____ GIVEN RECORDS

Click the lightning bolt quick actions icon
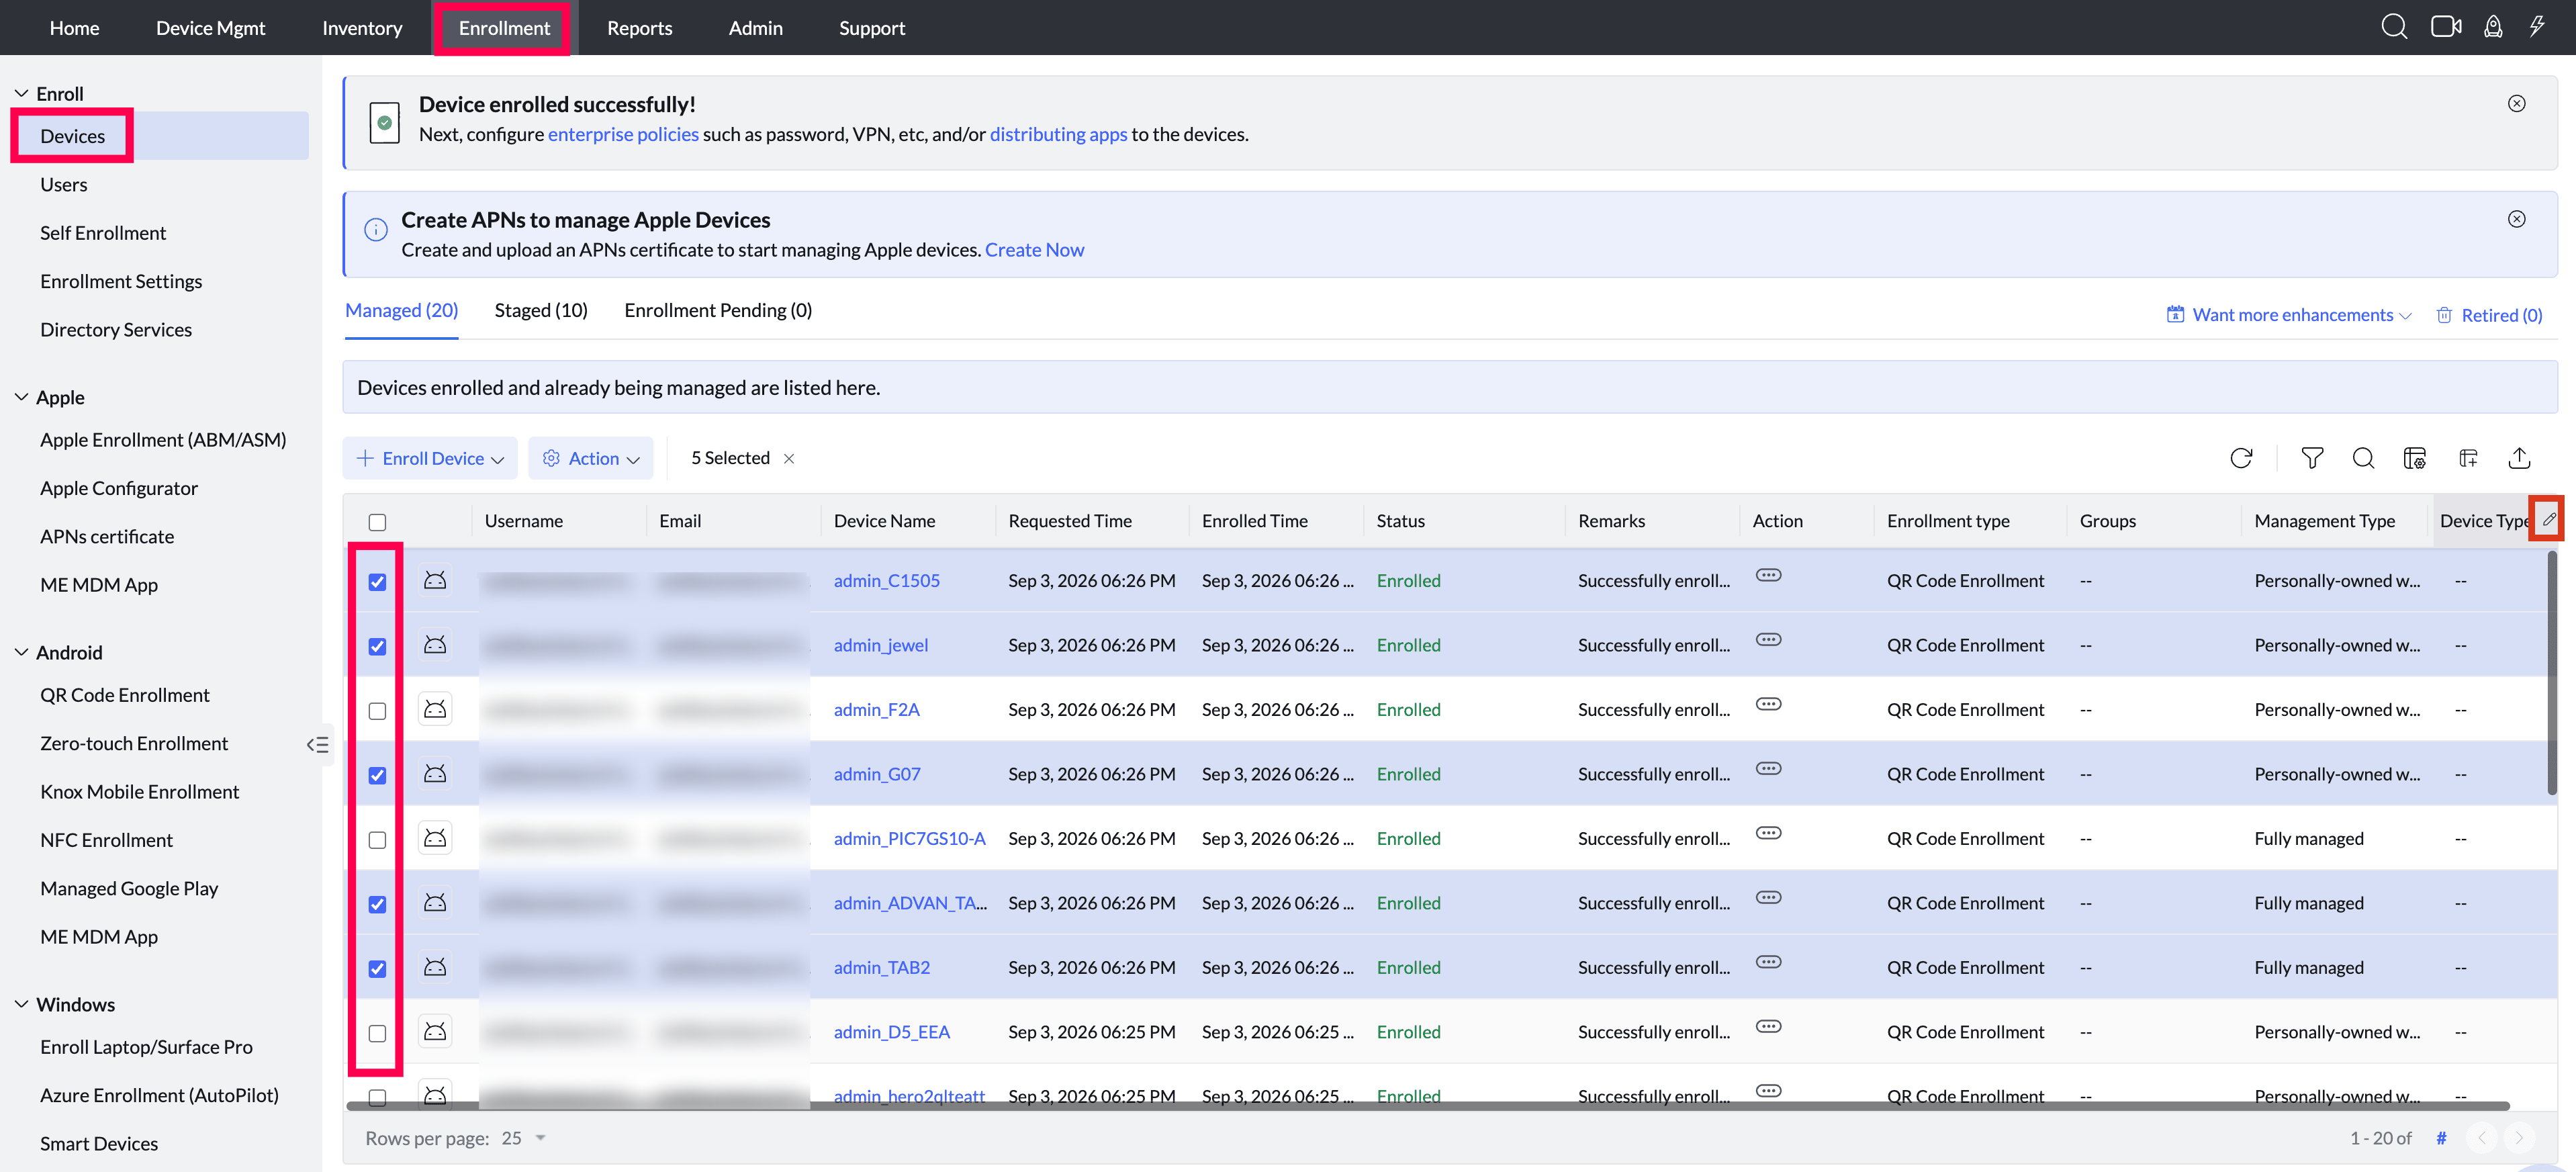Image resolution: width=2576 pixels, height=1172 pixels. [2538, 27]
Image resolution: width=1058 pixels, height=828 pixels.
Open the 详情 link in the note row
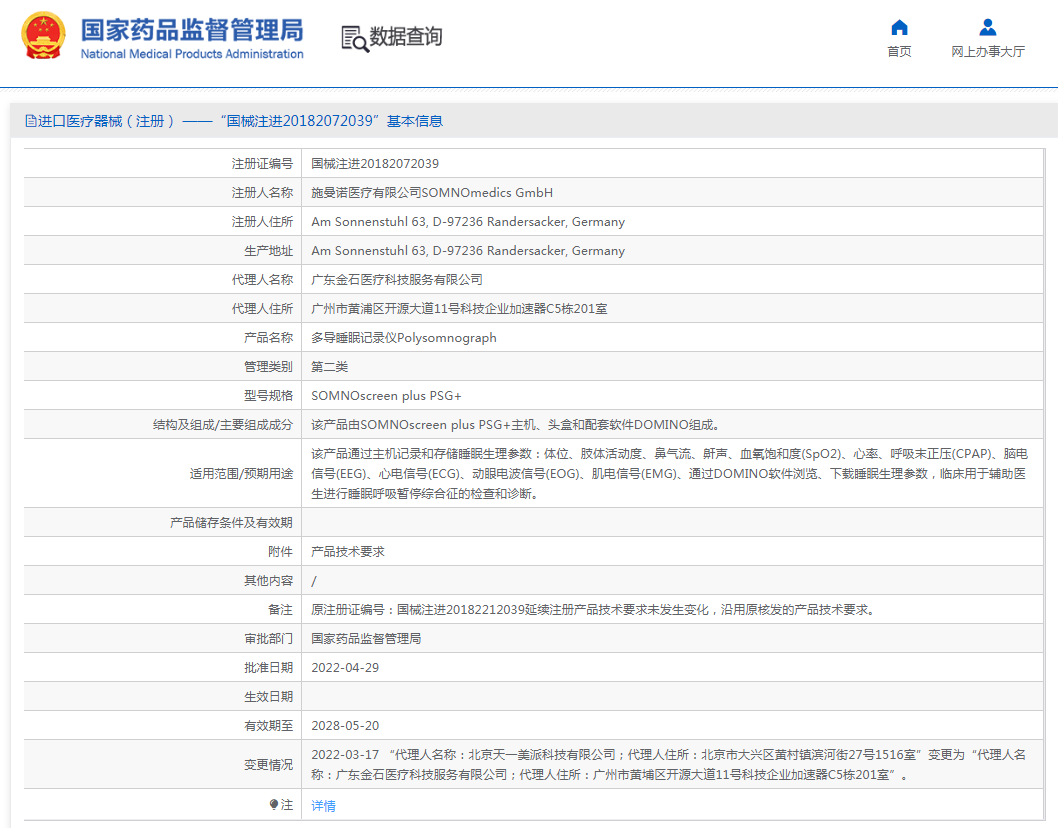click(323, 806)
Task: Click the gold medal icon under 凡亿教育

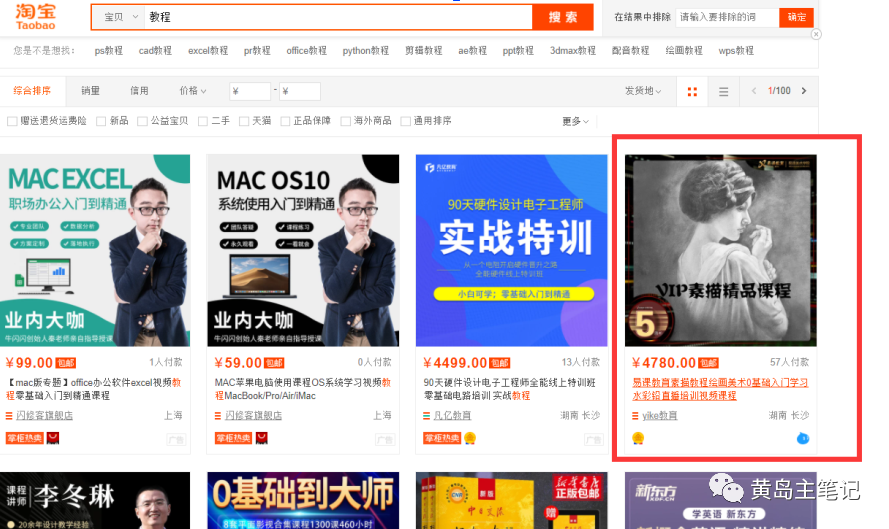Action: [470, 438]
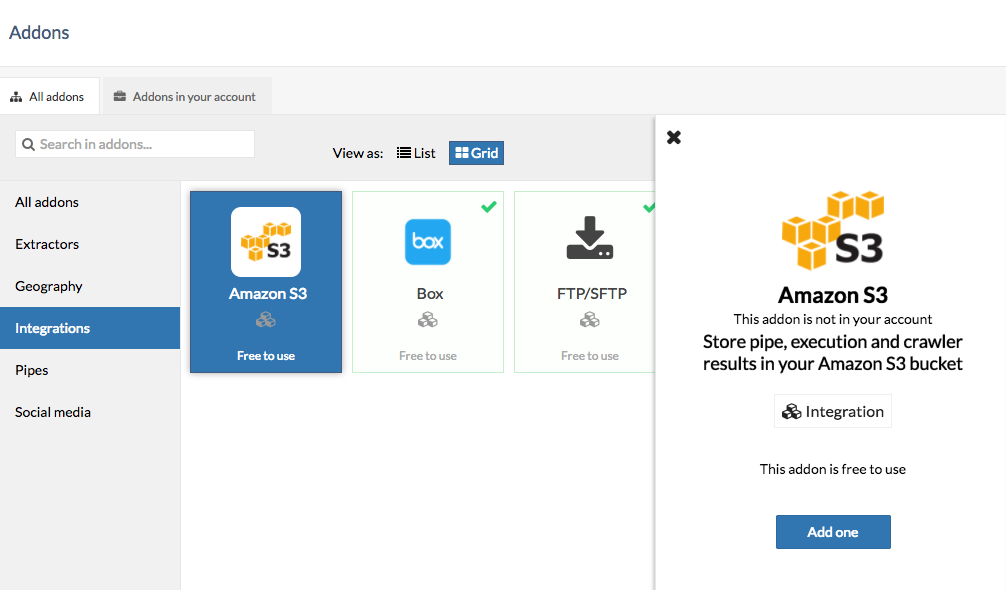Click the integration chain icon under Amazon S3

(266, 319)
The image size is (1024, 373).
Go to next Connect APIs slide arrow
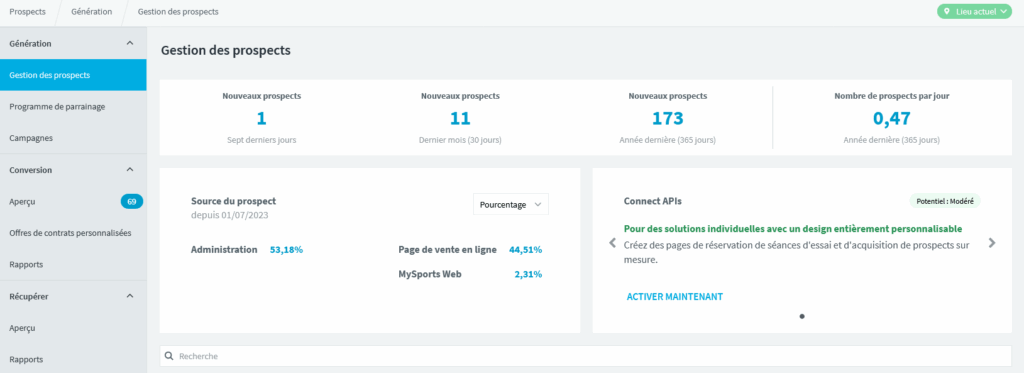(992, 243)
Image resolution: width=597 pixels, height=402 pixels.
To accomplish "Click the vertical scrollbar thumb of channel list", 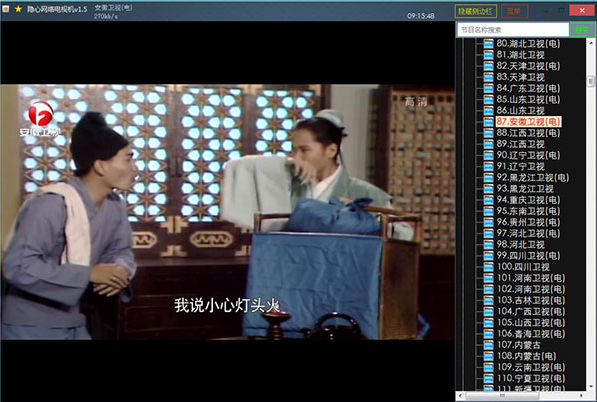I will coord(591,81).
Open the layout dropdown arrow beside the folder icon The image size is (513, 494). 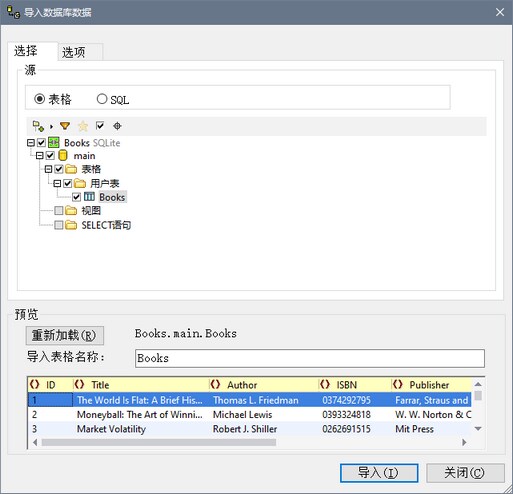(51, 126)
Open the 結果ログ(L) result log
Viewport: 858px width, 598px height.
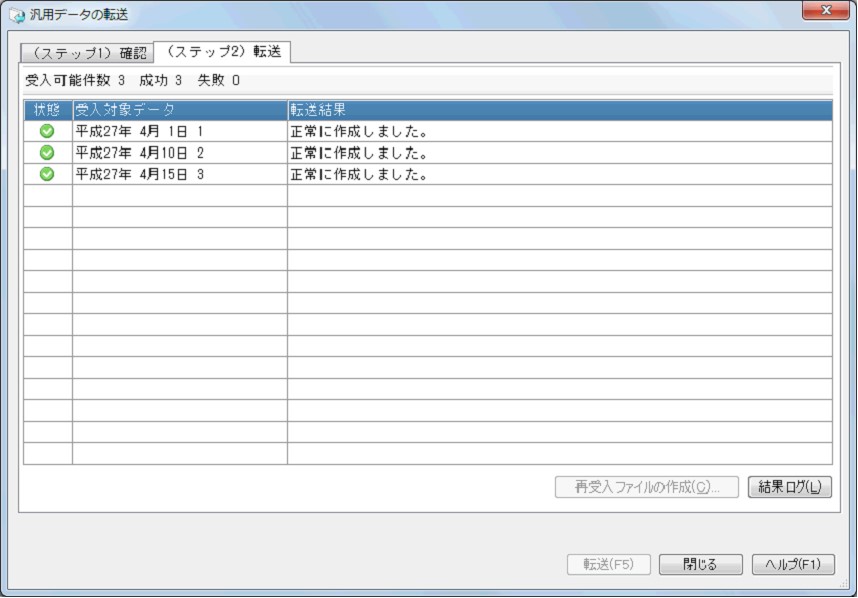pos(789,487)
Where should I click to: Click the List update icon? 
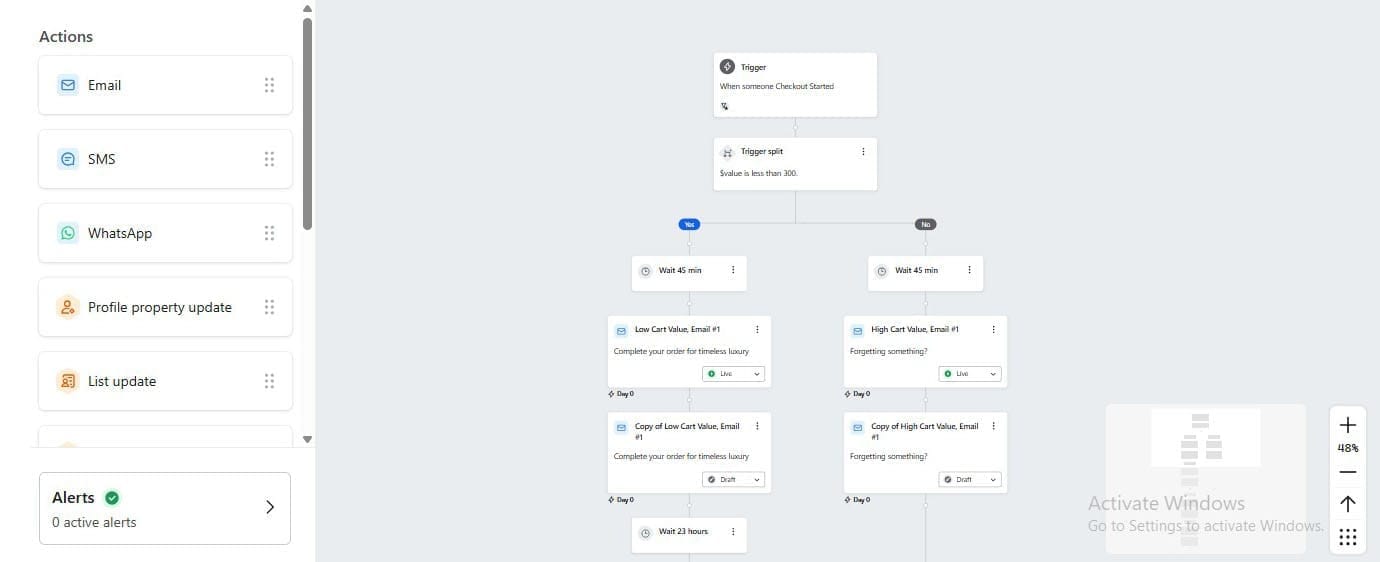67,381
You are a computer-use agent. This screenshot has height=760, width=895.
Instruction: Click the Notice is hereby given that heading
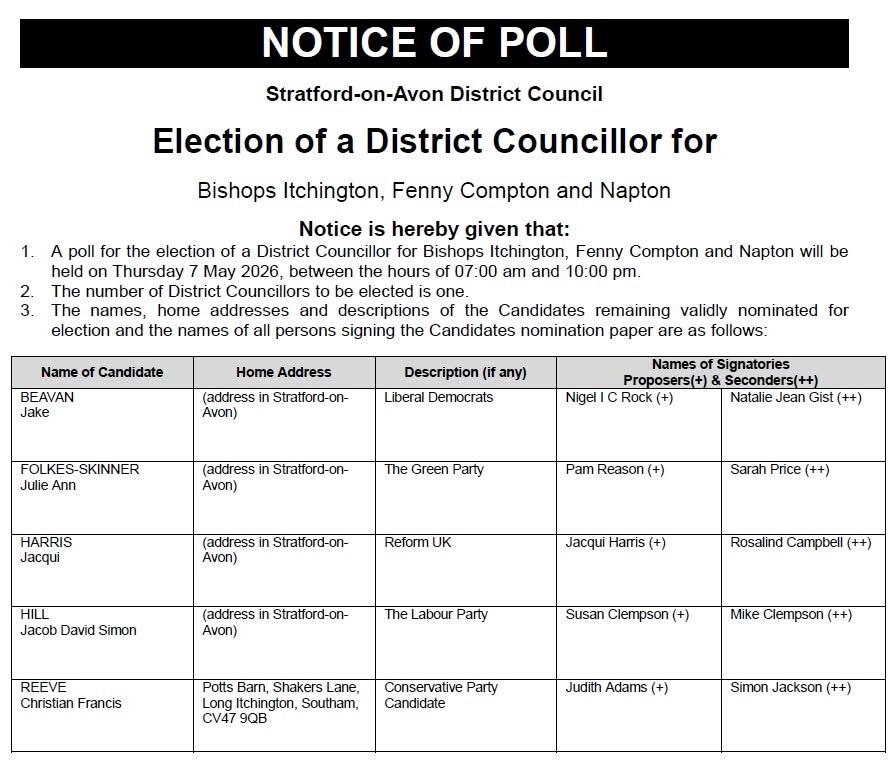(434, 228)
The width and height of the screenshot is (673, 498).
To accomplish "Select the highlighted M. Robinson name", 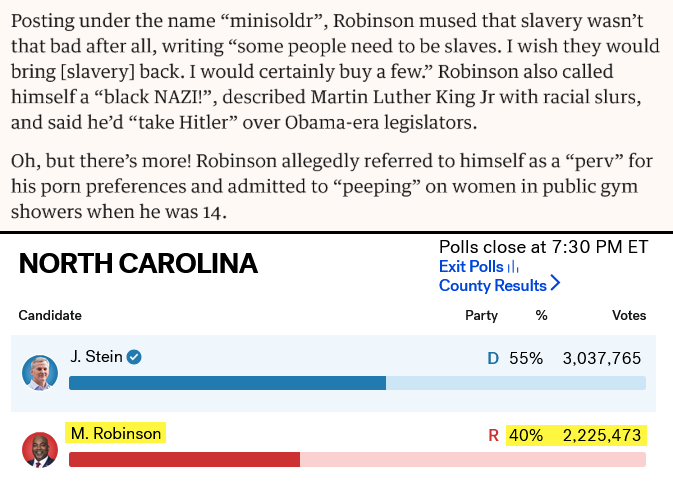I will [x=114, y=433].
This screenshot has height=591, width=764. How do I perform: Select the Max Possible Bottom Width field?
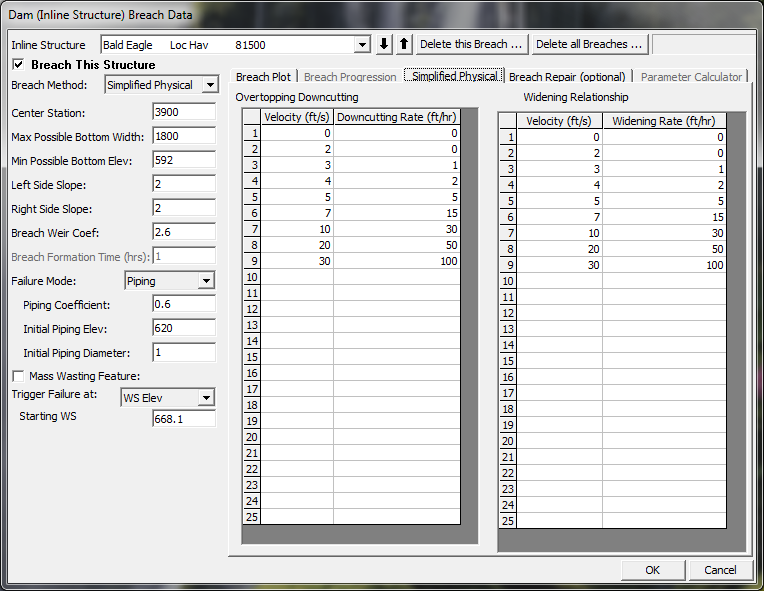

________

WHAT THIS TASK INVOLVES: Output only the lines above from the line that holds "Where should I" through the line that holds "The width and", both ends included, and exclude pictures.

OUTPUT OF THE TASK:
Where should I click to: Click the List update icon? 
67,381
You are a computer-use agent. This screenshot has height=760, width=895.
Instruction: Click the Notice is hereby given that heading
(434, 228)
The width and height of the screenshot is (673, 498).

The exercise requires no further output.